Dataset entries:
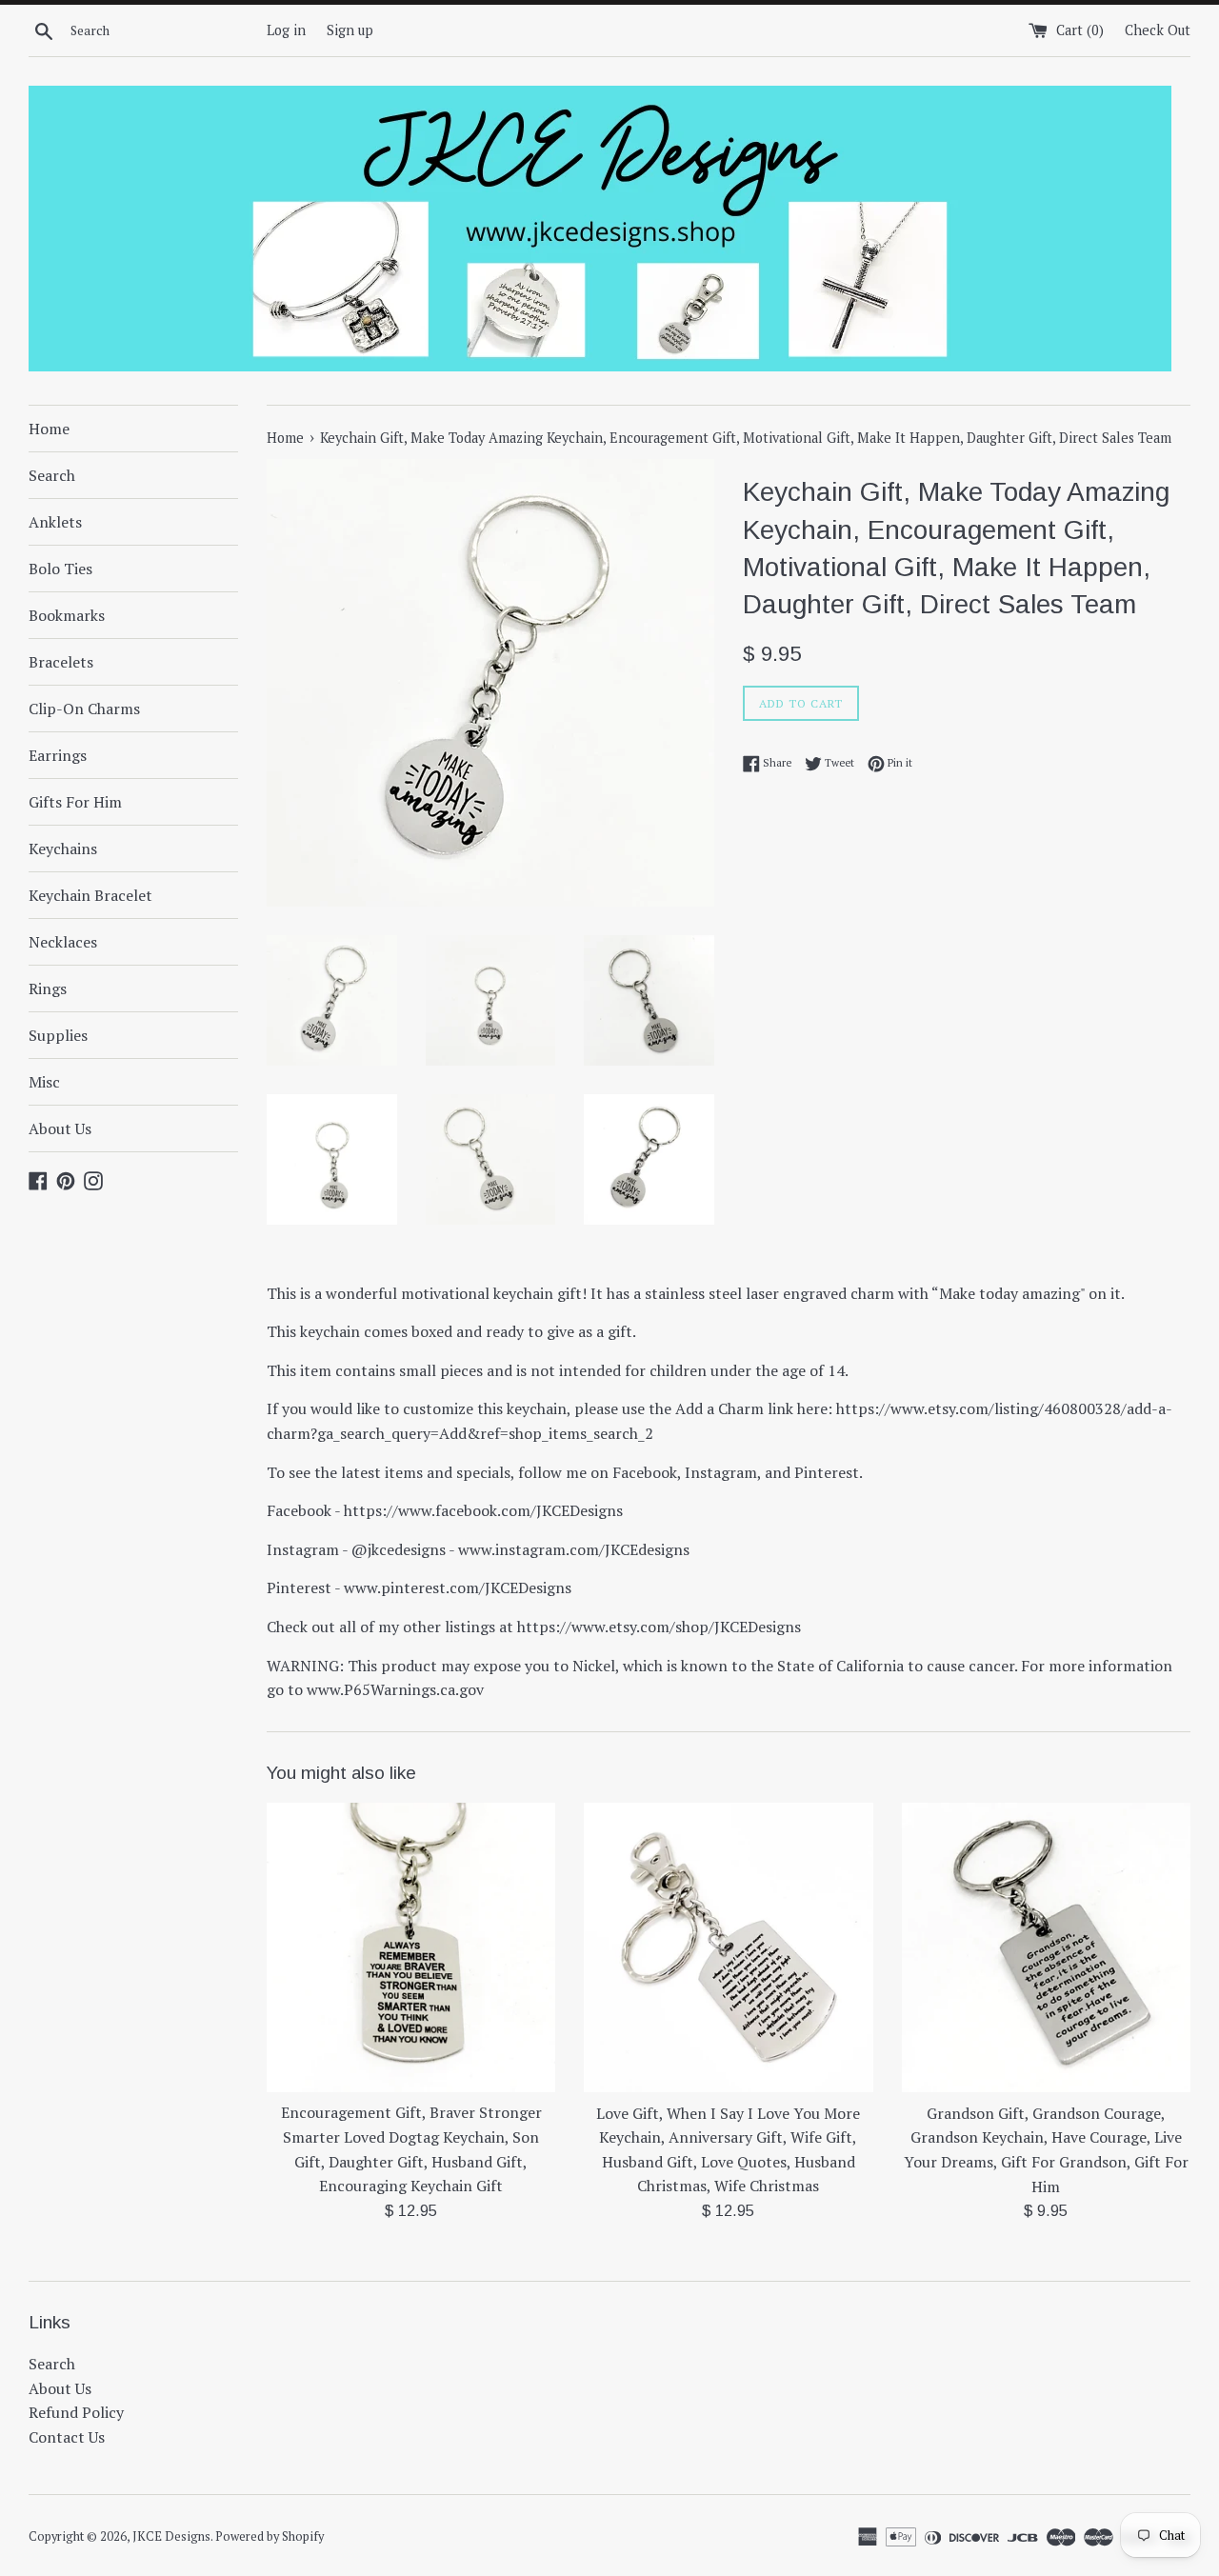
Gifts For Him (75, 801)
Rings (48, 988)
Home (49, 428)
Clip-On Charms (84, 708)
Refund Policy (76, 2412)
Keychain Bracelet (90, 895)
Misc (44, 1081)
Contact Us (67, 2436)
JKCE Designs (171, 2536)
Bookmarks (67, 615)
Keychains (63, 848)
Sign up (350, 30)
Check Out (1157, 30)
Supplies (58, 1035)
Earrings (58, 755)
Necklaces (63, 941)
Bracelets (61, 661)
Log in (286, 30)
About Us (60, 1128)
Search (52, 475)
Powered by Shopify (269, 2536)
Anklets (55, 521)
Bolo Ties (60, 568)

◆ **The problem**
Please write out, exactly as they appear, the lines from the one containing "About Us (60, 1128)" through the last line of the records above, and nothing more.

◆ **Answer to the exercise**
About Us (60, 1128)
Search (52, 475)
Powered by Shopify (269, 2536)
Anklets (55, 521)
Bolo Ties (60, 568)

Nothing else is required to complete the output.